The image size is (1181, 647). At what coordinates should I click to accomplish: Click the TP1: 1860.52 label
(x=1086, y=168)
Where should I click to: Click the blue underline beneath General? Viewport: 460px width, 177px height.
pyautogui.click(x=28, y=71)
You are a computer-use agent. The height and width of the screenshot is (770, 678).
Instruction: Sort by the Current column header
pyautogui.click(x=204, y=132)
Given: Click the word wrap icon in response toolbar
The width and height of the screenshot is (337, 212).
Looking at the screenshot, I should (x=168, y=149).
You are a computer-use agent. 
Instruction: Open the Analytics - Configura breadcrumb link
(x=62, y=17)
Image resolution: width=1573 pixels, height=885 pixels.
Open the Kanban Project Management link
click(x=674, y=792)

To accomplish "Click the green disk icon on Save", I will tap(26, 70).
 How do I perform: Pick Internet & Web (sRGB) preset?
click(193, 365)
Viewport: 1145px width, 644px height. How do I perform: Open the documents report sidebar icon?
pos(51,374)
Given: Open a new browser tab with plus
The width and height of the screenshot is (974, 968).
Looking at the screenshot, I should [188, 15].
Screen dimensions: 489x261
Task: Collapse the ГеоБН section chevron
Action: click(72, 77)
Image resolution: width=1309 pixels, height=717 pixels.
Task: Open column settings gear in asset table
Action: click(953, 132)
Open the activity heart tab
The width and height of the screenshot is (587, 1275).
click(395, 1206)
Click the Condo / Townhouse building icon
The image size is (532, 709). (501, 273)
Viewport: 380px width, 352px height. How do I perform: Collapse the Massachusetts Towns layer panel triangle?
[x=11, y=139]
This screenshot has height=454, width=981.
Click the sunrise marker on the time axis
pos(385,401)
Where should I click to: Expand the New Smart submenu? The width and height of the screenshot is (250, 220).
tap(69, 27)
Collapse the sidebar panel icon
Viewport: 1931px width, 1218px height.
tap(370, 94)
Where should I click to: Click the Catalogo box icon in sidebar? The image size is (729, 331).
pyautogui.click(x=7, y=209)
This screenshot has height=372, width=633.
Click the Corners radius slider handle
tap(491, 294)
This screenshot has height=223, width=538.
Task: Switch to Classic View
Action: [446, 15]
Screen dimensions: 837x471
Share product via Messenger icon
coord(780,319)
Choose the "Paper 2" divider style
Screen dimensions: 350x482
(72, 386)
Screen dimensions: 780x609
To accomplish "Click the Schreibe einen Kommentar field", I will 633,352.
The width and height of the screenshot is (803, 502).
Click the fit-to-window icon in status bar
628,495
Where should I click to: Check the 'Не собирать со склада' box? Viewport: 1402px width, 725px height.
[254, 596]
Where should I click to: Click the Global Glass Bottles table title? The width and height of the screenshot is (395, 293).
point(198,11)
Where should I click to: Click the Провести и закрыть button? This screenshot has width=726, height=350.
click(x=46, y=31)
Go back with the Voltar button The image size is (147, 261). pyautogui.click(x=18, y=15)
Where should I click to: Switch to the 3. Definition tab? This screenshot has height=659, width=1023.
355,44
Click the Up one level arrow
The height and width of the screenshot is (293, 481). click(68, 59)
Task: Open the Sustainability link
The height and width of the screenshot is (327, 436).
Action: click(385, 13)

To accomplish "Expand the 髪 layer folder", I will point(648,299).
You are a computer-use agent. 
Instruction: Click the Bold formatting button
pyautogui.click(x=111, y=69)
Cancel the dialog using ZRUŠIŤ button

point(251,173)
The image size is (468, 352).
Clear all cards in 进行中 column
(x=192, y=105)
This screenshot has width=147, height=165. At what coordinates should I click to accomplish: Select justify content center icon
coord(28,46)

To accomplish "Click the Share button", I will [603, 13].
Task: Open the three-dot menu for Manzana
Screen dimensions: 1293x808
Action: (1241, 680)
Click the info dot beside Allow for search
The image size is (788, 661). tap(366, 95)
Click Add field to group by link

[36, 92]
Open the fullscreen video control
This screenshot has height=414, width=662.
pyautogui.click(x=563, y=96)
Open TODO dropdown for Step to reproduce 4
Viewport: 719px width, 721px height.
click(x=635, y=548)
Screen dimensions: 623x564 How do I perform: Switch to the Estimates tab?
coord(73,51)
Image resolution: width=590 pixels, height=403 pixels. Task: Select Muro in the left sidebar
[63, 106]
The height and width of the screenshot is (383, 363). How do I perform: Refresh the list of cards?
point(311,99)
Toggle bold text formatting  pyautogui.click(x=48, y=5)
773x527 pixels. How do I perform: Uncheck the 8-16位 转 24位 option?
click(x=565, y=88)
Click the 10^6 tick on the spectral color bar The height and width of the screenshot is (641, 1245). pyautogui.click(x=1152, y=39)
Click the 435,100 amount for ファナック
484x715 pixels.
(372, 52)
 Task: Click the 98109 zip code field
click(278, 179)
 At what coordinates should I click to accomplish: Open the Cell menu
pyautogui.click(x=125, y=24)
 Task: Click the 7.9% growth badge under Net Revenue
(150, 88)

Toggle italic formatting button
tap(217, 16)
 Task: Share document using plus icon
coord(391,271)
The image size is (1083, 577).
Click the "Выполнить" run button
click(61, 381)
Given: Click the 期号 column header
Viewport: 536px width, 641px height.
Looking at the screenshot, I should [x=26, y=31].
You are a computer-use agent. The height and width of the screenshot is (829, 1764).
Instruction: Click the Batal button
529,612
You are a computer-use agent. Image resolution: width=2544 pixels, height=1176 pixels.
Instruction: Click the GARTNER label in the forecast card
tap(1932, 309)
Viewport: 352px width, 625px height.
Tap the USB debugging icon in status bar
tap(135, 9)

§ §

* **Exercise**:
Format every line of the material above as a numbered list, leaving out the blank lines.

* **Problem solution**:
1. The image size is (1181, 647). At what coordinates should I click to accomplish: Click the TP1: 1860.52 label
2. (x=1086, y=168)
3. Where should I click to: Click the blue underline beneath General? Viewport: 460px width, 177px height.
4. pyautogui.click(x=28, y=71)
5. You are a computer-use agent. The height and width of the screenshot is (770, 678).
6. Instruction: Sort by the Current column header
7. pyautogui.click(x=204, y=132)
8. Given: Click the word wrap icon in response toolbar
9. The width and height of the screenshot is (337, 212).
10. Looking at the screenshot, I should (x=168, y=149).
11. You are a computer-use agent. 
12. Instruction: Open the Analytics - Configura breadcrumb link
13. (x=62, y=17)
14. Image resolution: width=1573 pixels, height=885 pixels.
15. Open the Kanban Project Management link
16. click(x=674, y=792)
17. To accomplish "Click the green disk icon on Save", I will tap(26, 70).
18.  How do I perform: Pick Internet & Web (sRGB) preset?
19. click(193, 365)
20. Viewport: 1145px width, 644px height. How do I perform: Open the documents report sidebar icon?
21. pos(51,374)
22. Given: Open a new browser tab with plus
23. The width and height of the screenshot is (974, 968).
24. Looking at the screenshot, I should [188, 15].
25. Screen dimensions: 489x261
26. Task: Collapse the ГеоБН section chevron
27. Action: click(72, 77)
28. Image resolution: width=1309 pixels, height=717 pixels.
29. Task: Open column settings gear in asset table
30. Action: click(953, 132)
31. Open the activity heart tab
32. The width and height of the screenshot is (587, 1275).
33. click(395, 1206)
34. Click the Condo / Townhouse building icon
35. The image size is (532, 709). (501, 273)
36. Viewport: 380px width, 352px height. How do I perform: Collapse the Massachusetts Towns layer panel triangle?
37. [x=11, y=139]
38. This screenshot has height=454, width=981.
39. Click the sunrise marker on the time axis
40. pos(385,401)
41. Where should I click to: Expand the New Smart submenu? The width and height of the screenshot is (250, 220).
42. tap(69, 27)
43. Collapse the sidebar panel icon
44. Viewport: 1931px width, 1218px height.
45. tap(370, 94)
46. Where should I click to: Click the Catalogo box icon in sidebar? The image size is (729, 331).
47. pyautogui.click(x=7, y=209)
48. This screenshot has height=372, width=633.
49. Click the Corners radius slider handle
50. tap(491, 294)
51. This screenshot has height=223, width=538.
52. Task: Switch to Classic View
53. Action: [446, 15]
54. Screen dimensions: 837x471
55. Share product via Messenger icon
56. coord(780,319)
57. Choose the "Paper 2" divider style
58. Screen dimensions: 350x482
59. (72, 386)
60. Screen dimensions: 780x609
61. To accomplish "Click the Schreibe einen Kommentar field", I will 633,352.
62. The width and height of the screenshot is (803, 502).
63. Click the fit-to-window icon in status bar
64. 628,495
65. Where should I click to: Check the 'Не собирать со склада' box? Viewport: 1402px width, 725px height.
66. [254, 596]
67. Where should I click to: Click the Global Glass Bottles table title? The width and height of the screenshot is (395, 293).
68. point(198,11)
69. Where should I click to: Click the Провести и закрыть button? This screenshot has width=726, height=350.
70. click(x=46, y=31)
71. Go back with the Voltar button The image size is (147, 261). pyautogui.click(x=18, y=15)
72. Where should I click to: Switch to the 3. Definition tab? This screenshot has height=659, width=1023.
73. 355,44
74. Click the Up one level arrow
75. The height and width of the screenshot is (293, 481). click(68, 59)
76. Task: Open the Sustainability link
77. The height and width of the screenshot is (327, 436).
78. Action: click(385, 13)
79. To accomplish "Expand the 髪 layer folder", I will point(648,299).
80. You are a computer-use agent. 
81. Instruction: Click the Bold formatting button
82. pyautogui.click(x=111, y=69)
83. Cancel the dialog using ZRUŠIŤ button
84. point(251,173)
85. The image size is (468, 352).
86. Clear all cards in 进行中 column
87. (x=192, y=105)
88. This screenshot has width=147, height=165. At what coordinates should I click to accomplish: Select justify content center icon
89. coord(28,46)
90. To accomplish "Click the Share button", I will [603, 13].
91. Task: Open the three-dot menu for Manzana
92. Screen dimensions: 1293x808
93. Action: (1241, 680)
94. Click the info dot beside Allow for search
95. The image size is (788, 661). tap(366, 95)
96. Click Add field to group by link
97. [36, 92]
98. Open the fullscreen video control
99. This screenshot has height=414, width=662.
100. pyautogui.click(x=563, y=96)
101. Open TODO dropdown for Step to reproduce 4
102. Viewport: 719px width, 721px height.
103. click(x=635, y=548)
104. Screen dimensions: 623x564 How do I perform: Switch to the Estimates tab?
105. coord(73,51)
106. Image resolution: width=590 pixels, height=403 pixels. Task: Select Muro in the left sidebar
107. [63, 106]
108. The height and width of the screenshot is (383, 363). How do I perform: Refresh the list of cards?
109. point(311,99)
110. Toggle bold text formatting  pyautogui.click(x=48, y=5)
111. 773x527 pixels. How do I perform: Uncheck the 8-16位 转 24位 option?
112. click(x=565, y=88)
113. Click the 10^6 tick on the spectral color bar The height and width of the screenshot is (641, 1245). pyautogui.click(x=1152, y=39)
114. Click the 435,100 amount for ファナック
115. 484x715 pixels.
116. (372, 52)
117.  Task: Click the 98109 zip code field
118. click(278, 179)
119.  At what coordinates should I click to accomplish: Open the Cell menu
120. pyautogui.click(x=125, y=24)
121.  Task: Click the 7.9% growth badge under Net Revenue
122. (150, 88)
123. Toggle italic formatting button
124. tap(217, 16)
125.  Task: Share document using plus icon
126. coord(391,271)
127. The image size is (1083, 577).
128. Click the "Выполнить" run button
129. click(61, 381)
130. Given: Click the 期号 column header
131. Viewport: 536px width, 641px height.
132. Looking at the screenshot, I should [x=26, y=31].
133. You are a computer-use agent. The height and width of the screenshot is (829, 1764).
134. Instruction: Click the Batal button
135. 529,612
136. You are a computer-use agent. Image resolution: width=2544 pixels, height=1176 pixels.
137. Instruction: Click the GARTNER label in the forecast card
138. tap(1932, 309)
139. Viewport: 352px width, 625px height.
140. Tap the USB debugging icon in status bar
141. tap(135, 9)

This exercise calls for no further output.